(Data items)
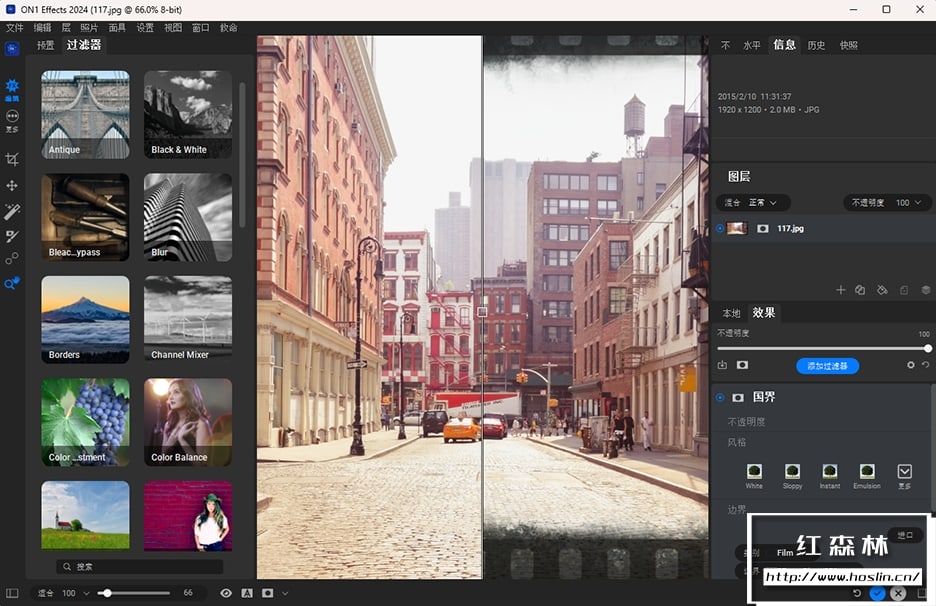936x606 pixels.
Task: Open effects settings gear icon
Action: (910, 366)
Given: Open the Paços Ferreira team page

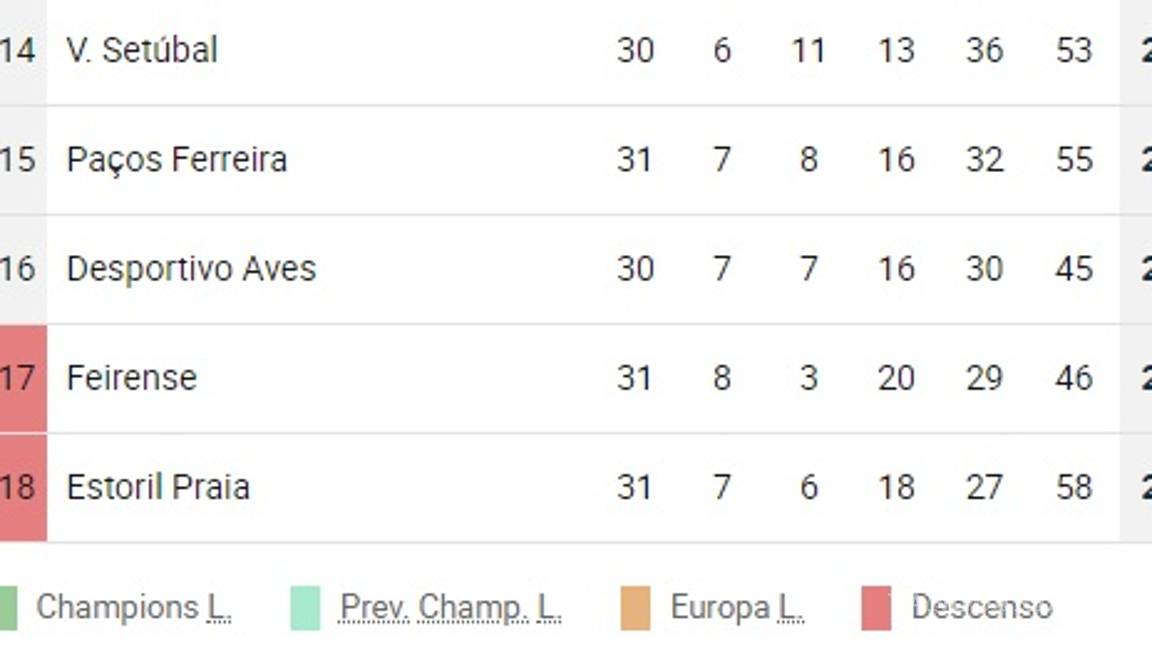Looking at the screenshot, I should click(176, 159).
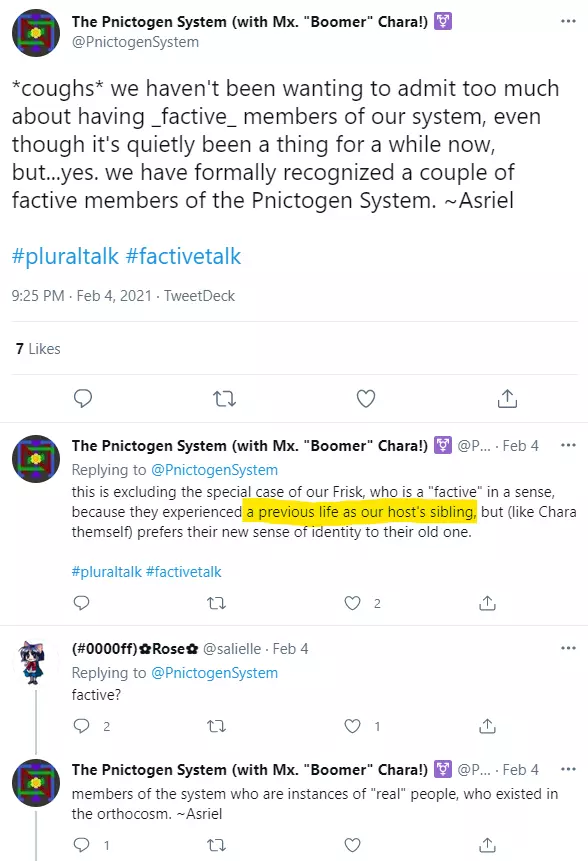The height and width of the screenshot is (861, 588).
Task: Open the #pluraltalk hashtag in main tweet
Action: click(65, 256)
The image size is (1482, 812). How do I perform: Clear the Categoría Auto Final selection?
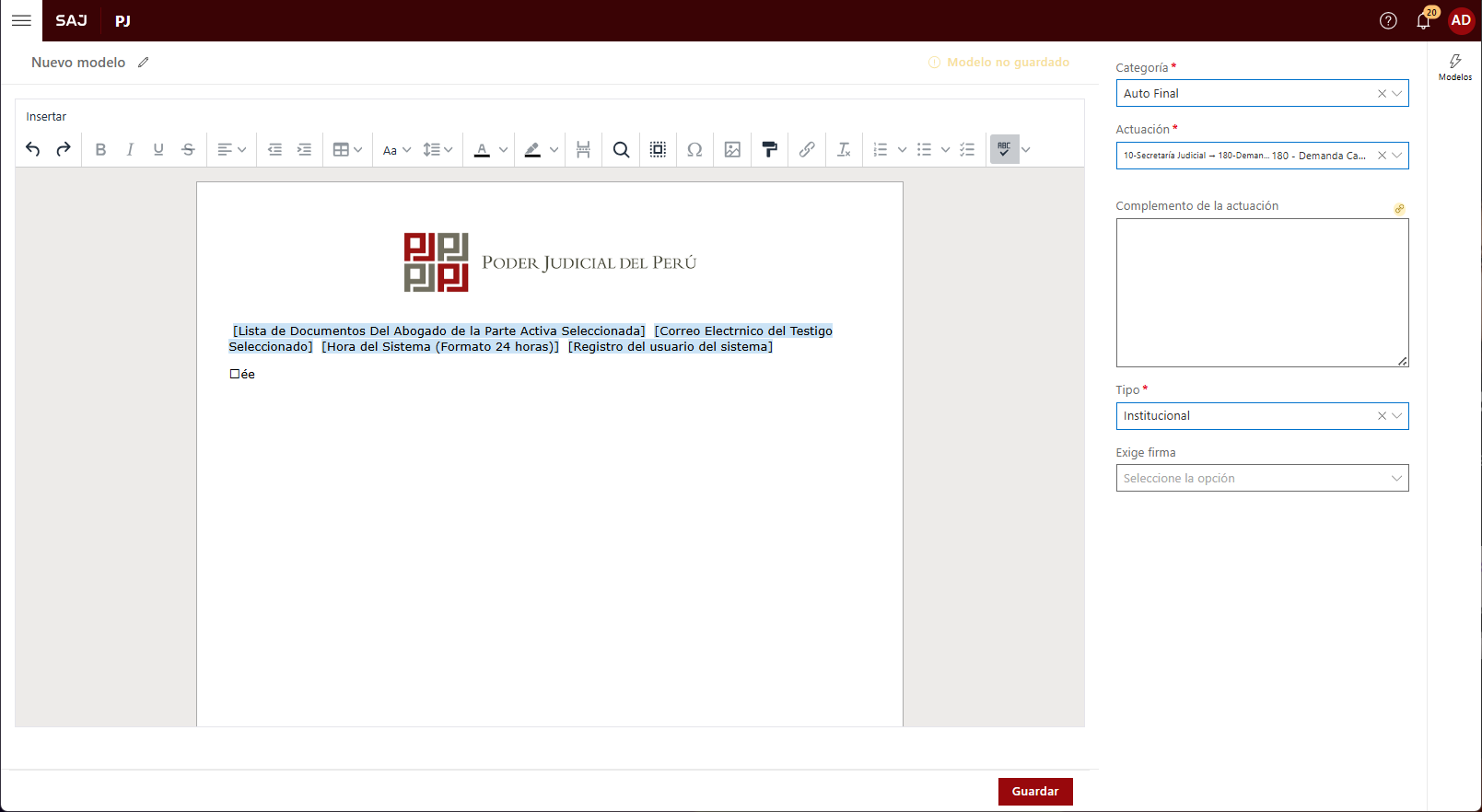point(1382,94)
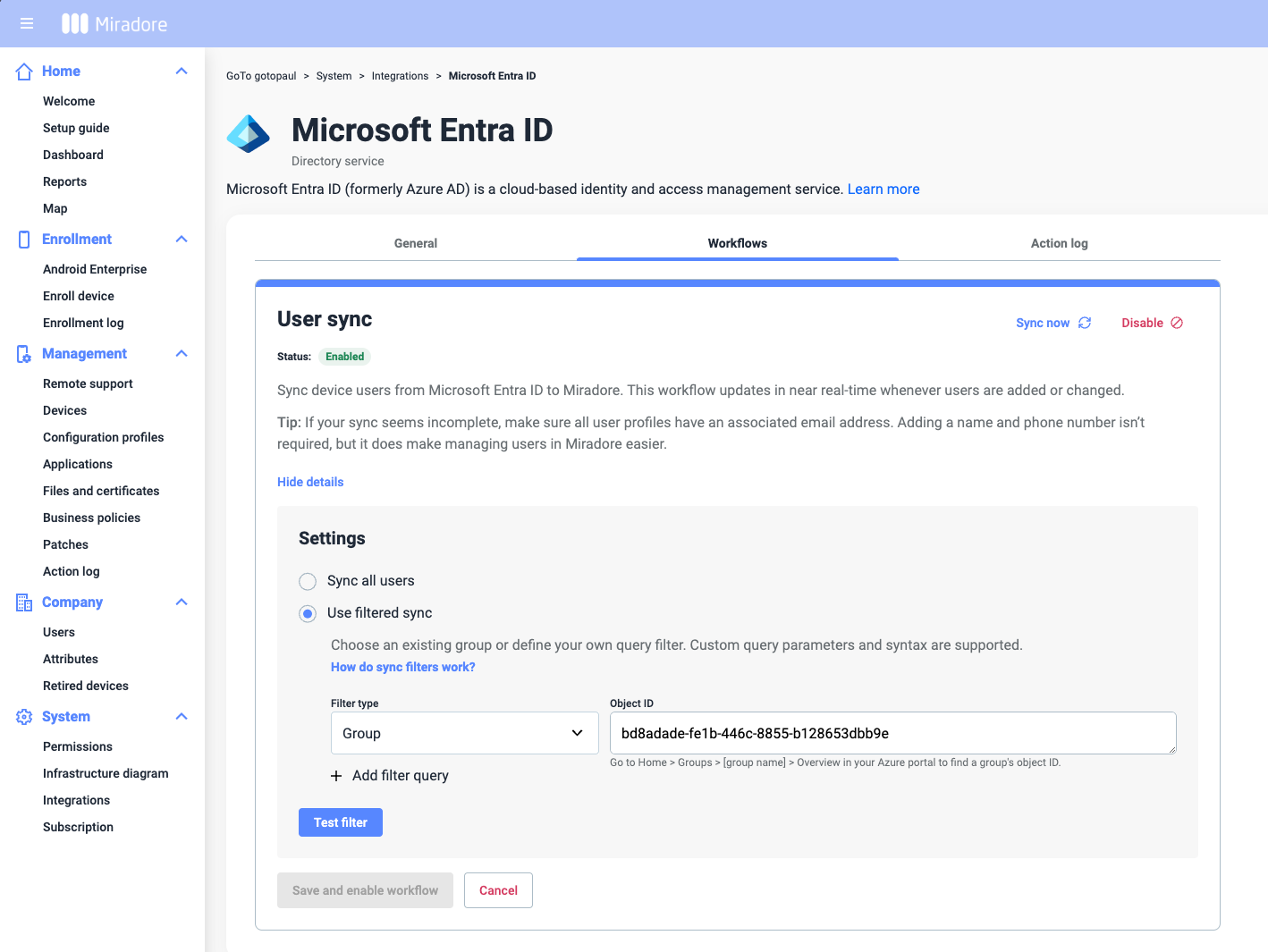Open the Action log tab
This screenshot has height=952, width=1268.
click(1059, 243)
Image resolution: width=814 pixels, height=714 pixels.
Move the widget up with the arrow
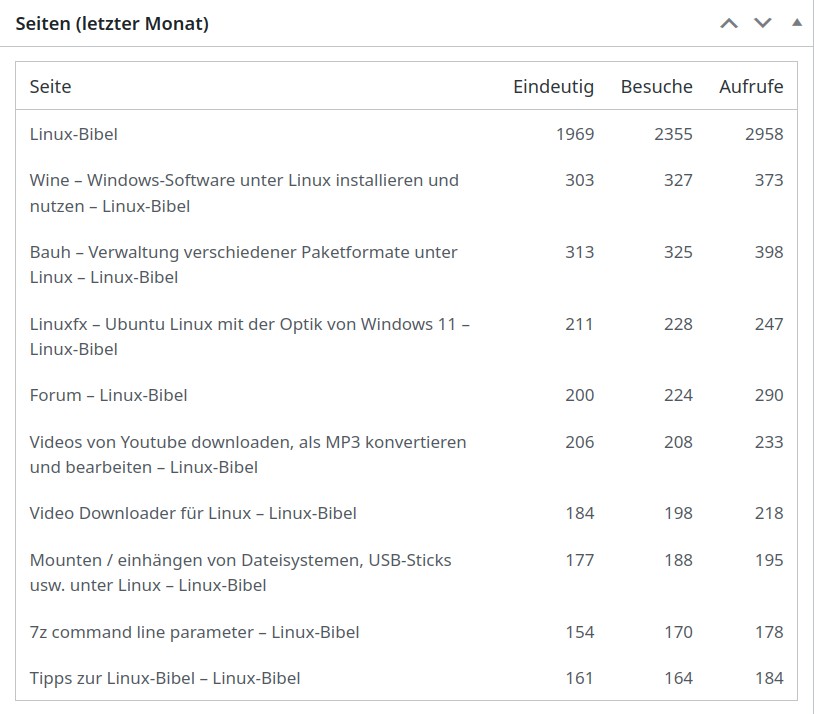point(729,23)
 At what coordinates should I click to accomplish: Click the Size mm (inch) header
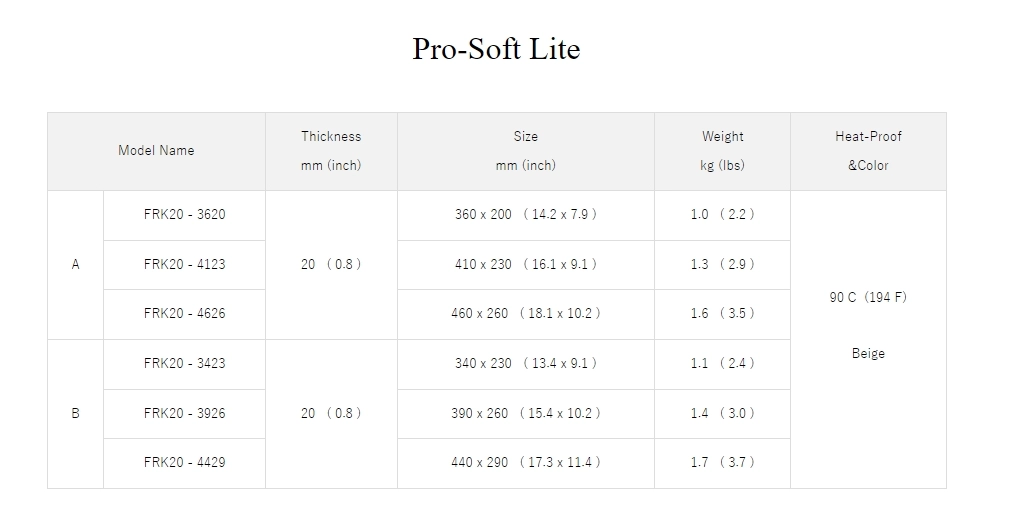pos(525,151)
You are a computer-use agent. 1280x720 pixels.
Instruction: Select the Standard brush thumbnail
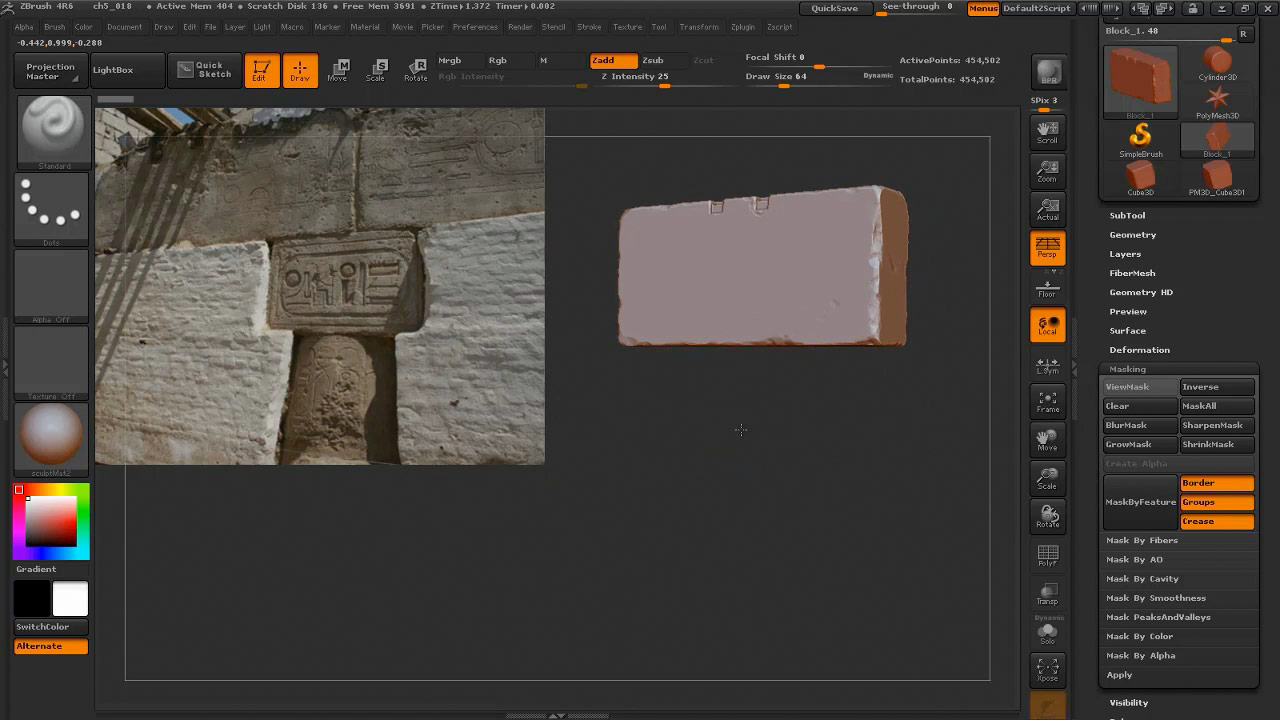pos(52,131)
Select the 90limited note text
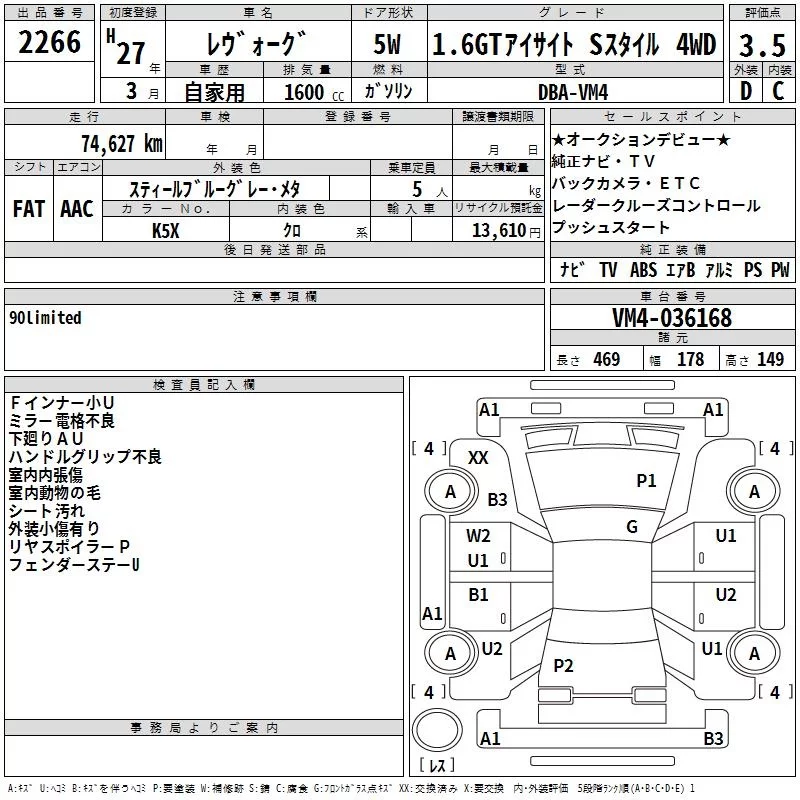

- **Task to carry out**
From the line holding "Given: Open the Paços Ferreira team page" down to the final line of the entries above, print every line exactly. Pictures do not go in.

- **Exercise result**
Given: Open the Paços Ferreira team page

Looking at the screenshot, I should click(176, 159).
The height and width of the screenshot is (861, 588).
Task: Open the #pluraltalk hashtag in main tweet
Action: click(65, 256)
The image size is (1482, 812). How do I perform: Clear the Categoría Auto Final selection?
point(1382,94)
Open the Action log tab
This screenshot has height=952, width=1268.
click(1059, 243)
Image resolution: width=814 pixels, height=714 pixels.
Move the widget up with the arrow
point(729,23)
 At what coordinates should I click to accomplish: Click the Size mm (inch) header
pos(525,151)
You are a computer-use agent. 1280x720 pixels.
Instruction: Select the Standard brush thumbnail
pos(52,131)
Select the 90limited note text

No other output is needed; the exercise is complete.